Do you need to spend 7 or 8 years training someone to do that? If I'm not mistaken, that's already largely done by nurses and patient care technicians.
You are mistaken. In most cases that's not done at all by anyone. Most of the data entry done by medical coders (not programmers, the other kind of coders) is for billing and insurance claims purposes. That claims data isn't detailed enough to be useful for diagnosis. And in most cases it is done hours or days later, not immediately at the point of care where the doctor is expected to make a diagnosis and decide on the course of treatment.
> And in most cases it is done hours or days later, not immediately at the point of care where the doctor is expected to make a diagnosis and decide on the course of treatment.
So does that mean it's not important to the doctor's job? Or would having this information right away allow doctors to do their jobs better? If so, why isn't it done that way right now?
Here is a list of the most common diagnoses from a few years ago.
http://www.hcup-us.ahrq.gov/reports/natstats/commdx/table2a....
Doctors already do quite well diagnosing those in almost all cases so there isn't much room to improve on the diagnostic side. Once the doctor takes the patient history, observes the symptoms, and reviews the lab results then the diagnosis is usually fairly obvious (to an experienced professional). If the doctor had to enter all her detailed observations into a computer it would just slow the process down and increase costs.

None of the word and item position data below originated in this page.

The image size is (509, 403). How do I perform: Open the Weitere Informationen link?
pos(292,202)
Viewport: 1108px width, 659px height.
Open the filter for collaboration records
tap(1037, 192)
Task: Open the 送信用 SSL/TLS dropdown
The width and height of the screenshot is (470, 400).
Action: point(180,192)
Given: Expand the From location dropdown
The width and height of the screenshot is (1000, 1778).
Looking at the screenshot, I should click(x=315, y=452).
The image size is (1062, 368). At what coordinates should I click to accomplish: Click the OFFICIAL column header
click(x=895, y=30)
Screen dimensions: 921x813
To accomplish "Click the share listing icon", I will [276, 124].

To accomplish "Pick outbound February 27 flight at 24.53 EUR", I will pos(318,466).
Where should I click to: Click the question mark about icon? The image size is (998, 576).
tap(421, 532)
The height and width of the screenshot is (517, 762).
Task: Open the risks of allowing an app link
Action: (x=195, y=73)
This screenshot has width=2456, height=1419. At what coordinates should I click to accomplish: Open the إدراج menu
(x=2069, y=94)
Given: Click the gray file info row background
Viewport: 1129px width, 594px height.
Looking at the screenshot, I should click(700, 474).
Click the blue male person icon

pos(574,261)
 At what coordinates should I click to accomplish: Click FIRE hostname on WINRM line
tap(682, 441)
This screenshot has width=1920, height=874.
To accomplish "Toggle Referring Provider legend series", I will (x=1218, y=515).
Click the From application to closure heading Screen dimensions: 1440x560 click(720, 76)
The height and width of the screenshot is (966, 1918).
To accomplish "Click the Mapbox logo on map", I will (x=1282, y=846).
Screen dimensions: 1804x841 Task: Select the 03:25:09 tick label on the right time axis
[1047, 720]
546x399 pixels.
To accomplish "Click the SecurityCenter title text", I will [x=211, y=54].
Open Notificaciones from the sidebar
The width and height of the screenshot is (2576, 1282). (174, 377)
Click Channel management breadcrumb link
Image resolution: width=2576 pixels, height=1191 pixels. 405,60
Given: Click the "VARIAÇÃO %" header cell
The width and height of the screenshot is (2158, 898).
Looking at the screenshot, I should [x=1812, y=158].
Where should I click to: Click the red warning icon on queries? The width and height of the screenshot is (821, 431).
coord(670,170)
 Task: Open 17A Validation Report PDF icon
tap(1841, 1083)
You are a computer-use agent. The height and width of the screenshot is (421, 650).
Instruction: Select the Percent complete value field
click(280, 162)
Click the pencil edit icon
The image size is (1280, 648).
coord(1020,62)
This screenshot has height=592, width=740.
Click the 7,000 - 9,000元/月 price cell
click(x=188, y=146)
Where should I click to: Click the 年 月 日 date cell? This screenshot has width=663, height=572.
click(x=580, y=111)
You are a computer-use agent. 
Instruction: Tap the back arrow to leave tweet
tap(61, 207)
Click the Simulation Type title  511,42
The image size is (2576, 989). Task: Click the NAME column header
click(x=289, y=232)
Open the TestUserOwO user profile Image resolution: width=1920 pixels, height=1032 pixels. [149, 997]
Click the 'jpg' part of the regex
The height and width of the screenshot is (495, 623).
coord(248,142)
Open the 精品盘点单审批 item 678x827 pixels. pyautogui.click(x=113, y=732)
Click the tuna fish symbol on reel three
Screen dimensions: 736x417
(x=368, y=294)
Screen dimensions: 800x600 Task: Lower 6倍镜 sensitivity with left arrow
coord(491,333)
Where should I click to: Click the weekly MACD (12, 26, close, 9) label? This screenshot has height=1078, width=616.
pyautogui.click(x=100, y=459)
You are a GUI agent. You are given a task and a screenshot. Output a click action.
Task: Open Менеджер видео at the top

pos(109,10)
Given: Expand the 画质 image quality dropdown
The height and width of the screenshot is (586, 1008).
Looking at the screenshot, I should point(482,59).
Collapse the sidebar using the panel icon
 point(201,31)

> If the doctor had to enter all her detailed observations into a computer it would just slow the process down and increase costs.
On the other hand, paying someone working for/requiring much less money/training than the doctor (say, a BS & $20 or $30/hour) to enter the data would lower the overall costs, would it not?
No that really wouldn't lower overall costs because it wouldn't immediately add much value in most cases. There would be some long term value later since that additional coded clinical data could be mined for clinical research to determine which treatments are most effective. But no one is willing to pay an additional $10 (or whatever) per patient encounter to get that data.
If there wasn't so much bureaucratic red tape surrounding the healthcare industry, that would be a great opportunity for an enterpreneur. Correcting the smallest inefficiencies can dramatically increase profit.